# Set problem:
Edit the entries below so that "paperclip" becomes "clip" everywhere it occurs, leaving all other text unchanged.
— Start Listing —
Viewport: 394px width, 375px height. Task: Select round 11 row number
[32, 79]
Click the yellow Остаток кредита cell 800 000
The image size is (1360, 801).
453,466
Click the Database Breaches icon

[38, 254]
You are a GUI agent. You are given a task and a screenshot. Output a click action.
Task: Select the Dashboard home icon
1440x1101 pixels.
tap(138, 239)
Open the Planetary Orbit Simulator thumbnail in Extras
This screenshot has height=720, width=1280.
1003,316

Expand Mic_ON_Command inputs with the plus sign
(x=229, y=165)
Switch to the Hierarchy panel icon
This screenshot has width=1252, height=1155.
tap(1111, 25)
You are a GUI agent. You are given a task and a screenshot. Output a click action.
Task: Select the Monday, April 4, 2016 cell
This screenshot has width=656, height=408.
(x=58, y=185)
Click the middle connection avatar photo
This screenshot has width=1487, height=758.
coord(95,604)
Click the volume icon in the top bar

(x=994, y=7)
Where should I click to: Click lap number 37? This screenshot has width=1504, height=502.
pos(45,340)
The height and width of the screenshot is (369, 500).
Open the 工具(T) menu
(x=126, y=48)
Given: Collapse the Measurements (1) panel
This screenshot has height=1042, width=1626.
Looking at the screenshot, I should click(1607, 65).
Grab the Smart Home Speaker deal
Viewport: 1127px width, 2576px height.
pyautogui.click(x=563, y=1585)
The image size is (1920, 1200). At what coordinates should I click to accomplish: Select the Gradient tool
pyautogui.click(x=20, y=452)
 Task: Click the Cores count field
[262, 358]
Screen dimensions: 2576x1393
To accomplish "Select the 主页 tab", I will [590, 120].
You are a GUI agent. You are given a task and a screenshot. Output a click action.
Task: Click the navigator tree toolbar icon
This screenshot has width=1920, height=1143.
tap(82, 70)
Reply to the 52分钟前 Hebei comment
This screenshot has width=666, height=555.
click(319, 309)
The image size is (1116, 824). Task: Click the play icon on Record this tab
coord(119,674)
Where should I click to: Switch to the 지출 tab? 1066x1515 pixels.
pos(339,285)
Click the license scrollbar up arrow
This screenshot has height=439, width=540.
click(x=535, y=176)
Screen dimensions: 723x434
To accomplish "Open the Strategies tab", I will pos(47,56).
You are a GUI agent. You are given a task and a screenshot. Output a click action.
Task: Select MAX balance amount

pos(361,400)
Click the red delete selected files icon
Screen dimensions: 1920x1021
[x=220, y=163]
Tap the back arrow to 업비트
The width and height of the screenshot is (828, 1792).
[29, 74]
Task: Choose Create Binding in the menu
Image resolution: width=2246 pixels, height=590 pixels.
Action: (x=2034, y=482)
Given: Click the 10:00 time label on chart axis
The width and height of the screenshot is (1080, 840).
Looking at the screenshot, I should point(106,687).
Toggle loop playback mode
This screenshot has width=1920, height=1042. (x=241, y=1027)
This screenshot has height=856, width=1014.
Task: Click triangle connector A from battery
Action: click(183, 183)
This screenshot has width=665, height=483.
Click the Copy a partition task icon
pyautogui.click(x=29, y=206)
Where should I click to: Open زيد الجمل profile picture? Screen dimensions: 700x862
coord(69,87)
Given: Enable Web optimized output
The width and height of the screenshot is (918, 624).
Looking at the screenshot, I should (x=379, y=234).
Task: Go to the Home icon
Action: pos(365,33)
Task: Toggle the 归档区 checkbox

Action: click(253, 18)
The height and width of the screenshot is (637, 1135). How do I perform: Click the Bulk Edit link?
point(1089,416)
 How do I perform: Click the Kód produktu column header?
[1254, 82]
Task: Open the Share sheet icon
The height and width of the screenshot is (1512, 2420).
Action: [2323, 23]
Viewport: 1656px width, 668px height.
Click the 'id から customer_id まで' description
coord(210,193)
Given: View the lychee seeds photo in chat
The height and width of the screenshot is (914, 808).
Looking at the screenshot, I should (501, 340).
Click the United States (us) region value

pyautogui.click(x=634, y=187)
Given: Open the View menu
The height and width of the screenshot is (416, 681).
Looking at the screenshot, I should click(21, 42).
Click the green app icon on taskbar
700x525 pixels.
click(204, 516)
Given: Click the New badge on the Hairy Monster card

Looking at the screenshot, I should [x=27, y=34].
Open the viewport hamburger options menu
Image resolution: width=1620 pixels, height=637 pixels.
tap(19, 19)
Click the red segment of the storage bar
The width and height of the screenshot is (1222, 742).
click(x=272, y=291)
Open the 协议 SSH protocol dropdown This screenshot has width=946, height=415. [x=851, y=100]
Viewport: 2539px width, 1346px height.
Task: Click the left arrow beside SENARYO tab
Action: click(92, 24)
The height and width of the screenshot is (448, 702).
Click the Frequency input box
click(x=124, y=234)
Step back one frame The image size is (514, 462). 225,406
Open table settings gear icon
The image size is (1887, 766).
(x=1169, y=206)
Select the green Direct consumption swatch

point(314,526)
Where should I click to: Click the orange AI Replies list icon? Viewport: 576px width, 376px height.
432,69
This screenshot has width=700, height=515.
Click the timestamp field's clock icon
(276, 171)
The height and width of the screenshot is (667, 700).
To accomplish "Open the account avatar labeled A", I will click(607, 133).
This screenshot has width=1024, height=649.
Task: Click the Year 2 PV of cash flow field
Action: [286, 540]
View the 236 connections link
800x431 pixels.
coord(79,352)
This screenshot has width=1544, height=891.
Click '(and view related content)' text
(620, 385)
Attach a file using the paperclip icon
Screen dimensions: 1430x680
— End Listing —
# Task output:
Viewport: 394px width, 375px height. Task: Select round 11 row number
[32, 79]
Click the yellow Остаток кредита cell 800 000
The image size is (1360, 801).
453,466
Click the Database Breaches icon

[38, 254]
You are a GUI agent. You are given a task and a screenshot. Output a click action.
Task: Select the Dashboard home icon
1440x1101 pixels.
tap(138, 239)
Open the Planetary Orbit Simulator thumbnail in Extras
This screenshot has height=720, width=1280.
1003,316

Expand Mic_ON_Command inputs with the plus sign
(x=229, y=165)
Switch to the Hierarchy panel icon
This screenshot has width=1252, height=1155.
tap(1111, 25)
You are a GUI agent. You are given a task and a screenshot. Output a click action.
Task: Select the Monday, April 4, 2016 cell
This screenshot has width=656, height=408.
(x=58, y=185)
Click the middle connection avatar photo
This screenshot has width=1487, height=758.
coord(95,604)
Click the volume icon in the top bar

(x=994, y=7)
Where should I click to: Click lap number 37? This screenshot has width=1504, height=502.
pos(45,340)
The height and width of the screenshot is (369, 500).
Open the 工具(T) menu
(x=126, y=48)
Given: Collapse the Measurements (1) panel
This screenshot has height=1042, width=1626.
Looking at the screenshot, I should click(1607, 65).
Grab the Smart Home Speaker deal
Viewport: 1127px width, 2576px height.
pyautogui.click(x=563, y=1585)
The image size is (1920, 1200). At what coordinates should I click to accomplish: Select the Gradient tool
pyautogui.click(x=20, y=452)
 Task: Click the Cores count field
[262, 358]
Screen dimensions: 2576x1393
To accomplish "Select the 主页 tab", I will [590, 120].
You are a GUI agent. You are given a task and a screenshot. Output a click action.
Task: Click the navigator tree toolbar icon
This screenshot has width=1920, height=1143.
tap(82, 70)
Reply to the 52分钟前 Hebei comment
This screenshot has width=666, height=555.
click(319, 309)
The image size is (1116, 824). Task: Click the play icon on Record this tab
coord(119,674)
Where should I click to: Switch to the 지출 tab? 1066x1515 pixels.
pos(339,285)
Click the license scrollbar up arrow
This screenshot has height=439, width=540.
click(x=535, y=176)
Screen dimensions: 723x434
To accomplish "Open the Strategies tab", I will pos(47,56).
You are a GUI agent. You are given a task and a screenshot. Output a click action.
Task: Select MAX balance amount

pos(361,400)
Click the red delete selected files icon
Screen dimensions: 1920x1021
[x=220, y=163]
Tap the back arrow to 업비트
The width and height of the screenshot is (828, 1792).
[29, 74]
Task: Choose Create Binding in the menu
Image resolution: width=2246 pixels, height=590 pixels.
Action: (x=2034, y=482)
Given: Click the 10:00 time label on chart axis
The width and height of the screenshot is (1080, 840).
Looking at the screenshot, I should point(106,687).
Toggle loop playback mode
This screenshot has width=1920, height=1042. (x=241, y=1027)
This screenshot has height=856, width=1014.
Task: Click triangle connector A from battery
Action: click(183, 183)
This screenshot has width=665, height=483.
Click the Copy a partition task icon
pyautogui.click(x=29, y=206)
Where should I click to: Open زيد الجمل profile picture? Screen dimensions: 700x862
coord(69,87)
Given: Enable Web optimized output
The width and height of the screenshot is (918, 624).
Looking at the screenshot, I should (x=379, y=234).
Task: Go to the Home icon
Action: pos(365,33)
Task: Toggle the 归档区 checkbox

Action: click(253, 18)
The height and width of the screenshot is (637, 1135). How do I perform: Click the Bulk Edit link?
point(1089,416)
 How do I perform: Click the Kód produktu column header?
[1254, 82]
Task: Open the Share sheet icon
The height and width of the screenshot is (1512, 2420).
Action: [2323, 23]
Viewport: 1656px width, 668px height.
Click the 'id から customer_id まで' description
coord(210,193)
Given: View the lychee seeds photo in chat
The height and width of the screenshot is (914, 808).
Looking at the screenshot, I should (501, 340).
Click the United States (us) region value

pyautogui.click(x=634, y=187)
Given: Open the View menu
The height and width of the screenshot is (416, 681).
Looking at the screenshot, I should click(21, 42).
Click the green app icon on taskbar
700x525 pixels.
click(204, 516)
Given: Click the New badge on the Hairy Monster card

Looking at the screenshot, I should [x=27, y=34].
Open the viewport hamburger options menu
Image resolution: width=1620 pixels, height=637 pixels.
tap(19, 19)
Click the red segment of the storage bar
The width and height of the screenshot is (1222, 742).
click(x=272, y=291)
Open the 协议 SSH protocol dropdown This screenshot has width=946, height=415. [x=851, y=100]
Viewport: 2539px width, 1346px height.
Task: Click the left arrow beside SENARYO tab
Action: click(92, 24)
The height and width of the screenshot is (448, 702).
Click the Frequency input box
click(x=124, y=234)
Step back one frame The image size is (514, 462). 225,406
Open table settings gear icon
The image size is (1887, 766).
(x=1169, y=206)
Select the green Direct consumption swatch

point(314,526)
Where should I click to: Click the orange AI Replies list icon? Viewport: 576px width, 376px height.
432,69
This screenshot has width=700, height=515.
Click the timestamp field's clock icon
(276, 171)
The height and width of the screenshot is (667, 700).
To accomplish "Open the account avatar labeled A", I will click(607, 133).
This screenshot has width=1024, height=649.
Task: Click the Year 2 PV of cash flow field
Action: [286, 540]
View the 236 connections link
800x431 pixels.
coord(79,352)
This screenshot has width=1544, height=891.
Click '(and view related content)' text
(620, 385)
Attach a file using the clip icon
Screen dimensions: 1430x680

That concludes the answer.